**** RECORDS SHOWN
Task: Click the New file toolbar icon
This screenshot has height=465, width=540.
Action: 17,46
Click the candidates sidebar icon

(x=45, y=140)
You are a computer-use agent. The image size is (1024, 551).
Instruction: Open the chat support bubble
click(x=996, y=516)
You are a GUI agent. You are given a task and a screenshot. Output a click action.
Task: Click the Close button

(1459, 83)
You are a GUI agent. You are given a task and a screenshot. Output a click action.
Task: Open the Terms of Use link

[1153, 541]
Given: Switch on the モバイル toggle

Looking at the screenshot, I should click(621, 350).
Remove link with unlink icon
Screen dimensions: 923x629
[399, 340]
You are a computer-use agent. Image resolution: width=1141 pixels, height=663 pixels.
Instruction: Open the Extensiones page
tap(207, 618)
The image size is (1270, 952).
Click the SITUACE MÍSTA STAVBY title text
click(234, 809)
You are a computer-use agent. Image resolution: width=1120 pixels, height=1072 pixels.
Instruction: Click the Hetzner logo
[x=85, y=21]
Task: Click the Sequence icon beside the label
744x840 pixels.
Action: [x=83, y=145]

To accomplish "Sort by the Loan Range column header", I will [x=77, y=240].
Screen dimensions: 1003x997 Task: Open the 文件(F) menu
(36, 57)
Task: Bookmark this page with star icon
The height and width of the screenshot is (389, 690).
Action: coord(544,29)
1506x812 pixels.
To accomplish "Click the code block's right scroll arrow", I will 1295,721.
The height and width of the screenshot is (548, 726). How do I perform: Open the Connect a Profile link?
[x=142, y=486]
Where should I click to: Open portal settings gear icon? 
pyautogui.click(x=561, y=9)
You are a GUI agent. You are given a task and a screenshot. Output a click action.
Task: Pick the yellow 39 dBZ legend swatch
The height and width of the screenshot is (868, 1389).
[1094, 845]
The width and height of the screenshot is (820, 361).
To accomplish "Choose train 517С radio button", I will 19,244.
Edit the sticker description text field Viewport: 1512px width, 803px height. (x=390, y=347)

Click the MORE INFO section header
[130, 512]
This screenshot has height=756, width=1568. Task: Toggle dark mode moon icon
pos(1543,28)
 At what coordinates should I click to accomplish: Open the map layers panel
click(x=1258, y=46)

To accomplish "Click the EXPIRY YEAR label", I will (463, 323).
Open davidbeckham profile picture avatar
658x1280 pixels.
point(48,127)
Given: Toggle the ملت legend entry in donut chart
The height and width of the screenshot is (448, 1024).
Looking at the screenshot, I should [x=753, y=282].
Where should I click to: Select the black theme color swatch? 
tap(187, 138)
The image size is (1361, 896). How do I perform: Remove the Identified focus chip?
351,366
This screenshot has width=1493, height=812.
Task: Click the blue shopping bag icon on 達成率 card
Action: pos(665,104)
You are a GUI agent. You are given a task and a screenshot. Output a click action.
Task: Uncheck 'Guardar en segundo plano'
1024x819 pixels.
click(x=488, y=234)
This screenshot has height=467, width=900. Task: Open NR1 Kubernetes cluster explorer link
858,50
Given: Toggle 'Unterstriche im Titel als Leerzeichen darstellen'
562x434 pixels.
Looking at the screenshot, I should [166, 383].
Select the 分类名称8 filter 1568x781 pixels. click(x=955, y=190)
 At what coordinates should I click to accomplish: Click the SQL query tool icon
********
PROBLEM STATEMENT: Extract each line of the records above that contains the string "size".

SOLUTION FOR THIS EXERCISE:
You are a computer-use agent. The image size is (1024, 551).
The image size is (1270, 952).
The image size is (1361, 896). How do I perform: Remove the Identified focus chip?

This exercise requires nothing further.